2015年7月号掲載
HARD THINGS 答えがない難問と困難にきみはどう立ち向かうか
Original Title :THE HARD THING ABOUT HARD THINGS
著者紹介
概要
「HARD THINGS」とは、困難のこと。著者は、今はシリコンバレーの著名投資家だが、かつてはIT企業の立ち上げ後にITバブルが崩壊、資金がショートし、最大顧客が倒産するなど、辛酸をなめ尽くした。この壮絶な困難の中で得た教訓を伝える。まさに絶体絶命の窮地を脱した人物が語るアドバイスは、IT企業のみならず、あらゆる業種、組織の人の参考になるだろう。
要約
HARD THINGSからの学び
マネジメントについての自己啓発書を読むたびに、私は「なるほど。しかし、本当に難しいのはそこじゃないんだ」と感じ続けてきた。
本当に難しいのは、大きな目標を設定することではなく、大きな目標を達成しそこなった時に社員を解雇することだ。本当に難しいのは、優秀な人々を採用することではなく、その優秀な人々が既得権にあぐらをかいて不当な要求をし始めた時に対処することだ。
私は、この本で難しい問題への対処法を提供するつもりはない。その代わりに、私がどんな困難(HARD THINGS〈ハード・シングス〉)に直面したかを語ろうと思う。
会社を立ち上げれば窮地に陥る時が必ずある。私はそういう状況を経験し、切り抜けてきた。そこから私が得た教訓。それは、次のようなものだ。
悪戦苦闘
どの起業家も、成功への明快なビジョンを持って会社を立ち上げる。そして、昼夜を問わず働く。だが、ある朝目覚めると、物事が計画通りに進んでいないことに気づく。製品は問題を抱えている、上得意の顧客を失う、卓越した社員を失う…。

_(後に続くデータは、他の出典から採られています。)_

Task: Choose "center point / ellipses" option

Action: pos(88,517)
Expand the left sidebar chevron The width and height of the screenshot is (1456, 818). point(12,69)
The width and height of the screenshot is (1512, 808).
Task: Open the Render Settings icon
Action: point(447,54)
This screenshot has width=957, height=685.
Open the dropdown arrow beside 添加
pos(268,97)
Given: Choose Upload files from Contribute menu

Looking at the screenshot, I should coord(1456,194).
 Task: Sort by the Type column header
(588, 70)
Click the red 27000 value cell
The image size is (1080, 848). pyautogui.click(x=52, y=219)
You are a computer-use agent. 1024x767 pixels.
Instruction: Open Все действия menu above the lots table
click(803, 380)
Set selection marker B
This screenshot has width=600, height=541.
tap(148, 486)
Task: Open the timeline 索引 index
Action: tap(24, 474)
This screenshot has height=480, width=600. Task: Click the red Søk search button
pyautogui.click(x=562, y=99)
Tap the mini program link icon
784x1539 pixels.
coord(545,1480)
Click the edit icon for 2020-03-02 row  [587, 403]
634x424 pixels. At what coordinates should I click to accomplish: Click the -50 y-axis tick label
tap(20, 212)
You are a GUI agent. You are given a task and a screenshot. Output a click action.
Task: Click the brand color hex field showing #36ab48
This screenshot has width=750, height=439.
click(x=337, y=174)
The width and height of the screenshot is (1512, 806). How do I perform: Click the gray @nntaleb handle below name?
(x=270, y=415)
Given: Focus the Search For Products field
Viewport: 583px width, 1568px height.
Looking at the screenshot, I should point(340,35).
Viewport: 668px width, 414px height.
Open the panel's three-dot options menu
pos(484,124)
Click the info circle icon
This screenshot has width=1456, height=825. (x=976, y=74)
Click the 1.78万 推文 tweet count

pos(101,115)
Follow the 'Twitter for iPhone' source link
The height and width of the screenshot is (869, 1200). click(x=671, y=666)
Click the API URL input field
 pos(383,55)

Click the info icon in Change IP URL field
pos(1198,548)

こんな八方塞がりの時、私の助けになったことをいくつか紹介しよう。
・1人で背負い込んではいけない
重荷を全て分かち合えないとしても、分けられる重荷は仲間と分け合おう。
・単純なゲームではない
ITビジネスはとてつもなく複雑だ。テクノロジーが動くとライバルが動き、市場が動き、人が動く。それゆえ、常に打つ手はある。